J'ai moi même raté mon examen (il y a bien longtemps...) après 20 heures de conduite, pour un calage à un stop et une hésitation à un carrefour que je ne connaissais pas, et réussi le même examen à 30 heures, comme quoi... Quelques semaines de conduite du véhicule parental, pendant les vacances, puis j'ai passé un an sans auto, et j'ai eu mon premier et unique accident matériel responsable (qui aurait pu être plus grave) 6 semaines après avoir acheté mon premier véhicule. Rétrospectivement, je pense avoir commis à dans les deux années suivantes quelques erreurs de conduite graves heureusement sans conséquence: dépassements "limite", perte de contrôle sous la pluie... Fautes que je n'ai quasiment plus commises dès ma deuxième ou troisième année de conducteur. Bref, ce ne sont pas mes 20 ou trente premières leçons de conduite qui ont fait de moi un conducteur plutôt sûr en conditions normales de circulation, je pense (bonus maxi, 12 points intacts : je touche du bois), mais mes 30 000 premiers kilomètres, dans toutes les conditions de circulation possibles et imaginables.

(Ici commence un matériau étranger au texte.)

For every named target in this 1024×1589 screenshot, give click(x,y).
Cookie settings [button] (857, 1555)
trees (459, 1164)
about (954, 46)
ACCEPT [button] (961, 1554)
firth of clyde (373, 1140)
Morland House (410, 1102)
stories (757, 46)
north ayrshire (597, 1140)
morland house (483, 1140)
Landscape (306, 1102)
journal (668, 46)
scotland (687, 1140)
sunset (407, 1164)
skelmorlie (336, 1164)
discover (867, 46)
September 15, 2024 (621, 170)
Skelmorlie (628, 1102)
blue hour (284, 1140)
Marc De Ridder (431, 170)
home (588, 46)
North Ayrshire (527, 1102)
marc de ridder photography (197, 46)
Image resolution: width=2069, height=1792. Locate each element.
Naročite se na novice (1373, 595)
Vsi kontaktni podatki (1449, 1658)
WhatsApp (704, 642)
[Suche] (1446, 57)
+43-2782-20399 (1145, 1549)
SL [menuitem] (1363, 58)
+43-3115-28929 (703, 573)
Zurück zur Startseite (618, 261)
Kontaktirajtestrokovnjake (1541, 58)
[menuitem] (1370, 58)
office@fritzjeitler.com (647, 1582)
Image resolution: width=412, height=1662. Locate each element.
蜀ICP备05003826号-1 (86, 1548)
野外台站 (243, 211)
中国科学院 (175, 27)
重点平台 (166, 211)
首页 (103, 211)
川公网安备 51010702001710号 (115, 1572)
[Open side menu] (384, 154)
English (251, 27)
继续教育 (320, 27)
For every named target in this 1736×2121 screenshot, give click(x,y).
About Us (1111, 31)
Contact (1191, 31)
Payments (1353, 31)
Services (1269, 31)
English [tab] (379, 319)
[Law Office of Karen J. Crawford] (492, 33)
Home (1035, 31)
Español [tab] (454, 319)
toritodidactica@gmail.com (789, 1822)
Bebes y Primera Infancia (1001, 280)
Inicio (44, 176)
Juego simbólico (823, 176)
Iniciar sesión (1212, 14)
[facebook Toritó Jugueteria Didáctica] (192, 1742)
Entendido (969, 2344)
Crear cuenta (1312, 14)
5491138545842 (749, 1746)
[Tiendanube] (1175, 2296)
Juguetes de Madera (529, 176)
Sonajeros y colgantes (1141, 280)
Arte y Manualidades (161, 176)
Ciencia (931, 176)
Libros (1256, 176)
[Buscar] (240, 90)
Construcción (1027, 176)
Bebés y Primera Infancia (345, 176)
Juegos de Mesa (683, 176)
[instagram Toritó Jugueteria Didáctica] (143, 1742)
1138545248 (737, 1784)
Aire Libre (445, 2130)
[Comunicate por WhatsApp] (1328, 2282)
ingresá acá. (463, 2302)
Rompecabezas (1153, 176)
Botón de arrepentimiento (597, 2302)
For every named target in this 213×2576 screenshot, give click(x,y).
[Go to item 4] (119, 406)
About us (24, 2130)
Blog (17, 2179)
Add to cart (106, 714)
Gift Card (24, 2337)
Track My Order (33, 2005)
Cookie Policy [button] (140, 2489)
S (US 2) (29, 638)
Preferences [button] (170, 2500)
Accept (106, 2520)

Si l'examinateur m'avait donné ma feuille rose après 20 heures de conduite, aurais-je été plus dangereux pour autant ? Peut être pendant mes 10 premières heures sur la route ! Puis, l'expérience aidant, je serais petit à petit devenu le conducteur "normal" que je suis. Mon expérience ne saurait être représentative de l'ensemble de la population, mais nous avons tous le sentiment que notre conduite s'améliore graduellement avec nos heures passées derrière un volant, et les chiffres corroborent largement cette impression. On peut donc se demander si les freins artificiellement posés à l'obtention du permis n'entravent pas pour les jeunes la possibilité d'effectuer cet apprentissage, dont le législateur a d'ailleurs reconnu le bien fondé en instaurant la conduite accompagnée.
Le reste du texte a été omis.